[TASK REQUIREMENTS]
Provide an exact reproduction of every entry.

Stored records
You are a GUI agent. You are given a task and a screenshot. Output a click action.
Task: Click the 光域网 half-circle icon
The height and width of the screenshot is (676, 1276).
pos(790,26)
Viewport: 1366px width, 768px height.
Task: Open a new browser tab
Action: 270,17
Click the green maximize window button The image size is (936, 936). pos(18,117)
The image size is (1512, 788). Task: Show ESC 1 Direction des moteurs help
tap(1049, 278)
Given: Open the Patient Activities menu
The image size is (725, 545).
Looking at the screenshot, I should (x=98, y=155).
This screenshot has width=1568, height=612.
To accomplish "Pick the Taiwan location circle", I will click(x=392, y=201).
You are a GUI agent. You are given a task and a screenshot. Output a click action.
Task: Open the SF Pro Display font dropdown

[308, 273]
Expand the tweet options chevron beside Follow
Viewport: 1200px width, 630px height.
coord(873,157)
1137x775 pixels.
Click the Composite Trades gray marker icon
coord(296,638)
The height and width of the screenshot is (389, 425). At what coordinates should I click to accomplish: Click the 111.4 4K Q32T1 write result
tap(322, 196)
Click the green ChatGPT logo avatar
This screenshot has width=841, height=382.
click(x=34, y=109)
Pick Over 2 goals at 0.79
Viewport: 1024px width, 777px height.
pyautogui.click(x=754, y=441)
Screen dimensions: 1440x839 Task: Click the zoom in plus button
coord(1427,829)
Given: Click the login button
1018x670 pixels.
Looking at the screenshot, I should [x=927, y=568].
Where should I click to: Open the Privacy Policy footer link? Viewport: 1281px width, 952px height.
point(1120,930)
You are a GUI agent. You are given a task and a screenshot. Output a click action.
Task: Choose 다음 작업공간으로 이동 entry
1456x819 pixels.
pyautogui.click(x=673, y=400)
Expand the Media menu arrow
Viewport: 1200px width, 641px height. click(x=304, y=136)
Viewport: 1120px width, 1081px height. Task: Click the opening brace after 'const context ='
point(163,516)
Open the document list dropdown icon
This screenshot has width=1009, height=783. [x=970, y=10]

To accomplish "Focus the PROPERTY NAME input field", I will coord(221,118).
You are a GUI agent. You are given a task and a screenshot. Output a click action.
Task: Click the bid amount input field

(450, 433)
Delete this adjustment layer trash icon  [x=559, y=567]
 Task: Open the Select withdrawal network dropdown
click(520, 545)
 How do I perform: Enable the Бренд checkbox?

[EXERCISE SOLUTION]
You are a GUI agent. You are given a task and a screenshot. Output a click action.
Task: Click the 光域网 half-circle icon
The height and width of the screenshot is (676, 1276).
pos(790,26)
Viewport: 1366px width, 768px height.
Task: Open a new browser tab
Action: 270,17
Click the green maximize window button The image size is (936, 936). pos(18,117)
The image size is (1512, 788). Task: Show ESC 1 Direction des moteurs help
tap(1049, 278)
Given: Open the Patient Activities menu
The image size is (725, 545).
Looking at the screenshot, I should (x=98, y=155).
This screenshot has width=1568, height=612.
To accomplish "Pick the Taiwan location circle", I will click(x=392, y=201).
You are a GUI agent. You are given a task and a screenshot. Output a click action.
Task: Open the SF Pro Display font dropdown

[308, 273]
Expand the tweet options chevron beside Follow
Viewport: 1200px width, 630px height.
coord(873,157)
1137x775 pixels.
Click the Composite Trades gray marker icon
coord(296,638)
The height and width of the screenshot is (389, 425). At what coordinates should I click to accomplish: Click the 111.4 4K Q32T1 write result
tap(322, 196)
Click the green ChatGPT logo avatar
This screenshot has width=841, height=382.
click(x=34, y=109)
Pick Over 2 goals at 0.79
Viewport: 1024px width, 777px height.
pyautogui.click(x=754, y=441)
Screen dimensions: 1440x839 Task: Click the zoom in plus button
coord(1427,829)
Given: Click the login button
1018x670 pixels.
Looking at the screenshot, I should [x=927, y=568].
Where should I click to: Open the Privacy Policy footer link? Viewport: 1281px width, 952px height.
point(1120,930)
You are a GUI agent. You are given a task and a screenshot. Output a click action.
Task: Choose 다음 작업공간으로 이동 entry
1456x819 pixels.
pyautogui.click(x=673, y=400)
Expand the Media menu arrow
Viewport: 1200px width, 641px height. click(x=304, y=136)
Viewport: 1120px width, 1081px height. Task: Click the opening brace after 'const context ='
point(163,516)
Open the document list dropdown icon
This screenshot has width=1009, height=783. [x=970, y=10]

To accomplish "Focus the PROPERTY NAME input field", I will coord(221,118).
You are a GUI agent. You are given a task and a screenshot. Output a click action.
Task: Click the bid amount input field

(450, 433)
Delete this adjustment layer trash icon  [x=559, y=567]
 Task: Open the Select withdrawal network dropdown
click(520, 545)
 How do I perform: Enable the Бренд checkbox?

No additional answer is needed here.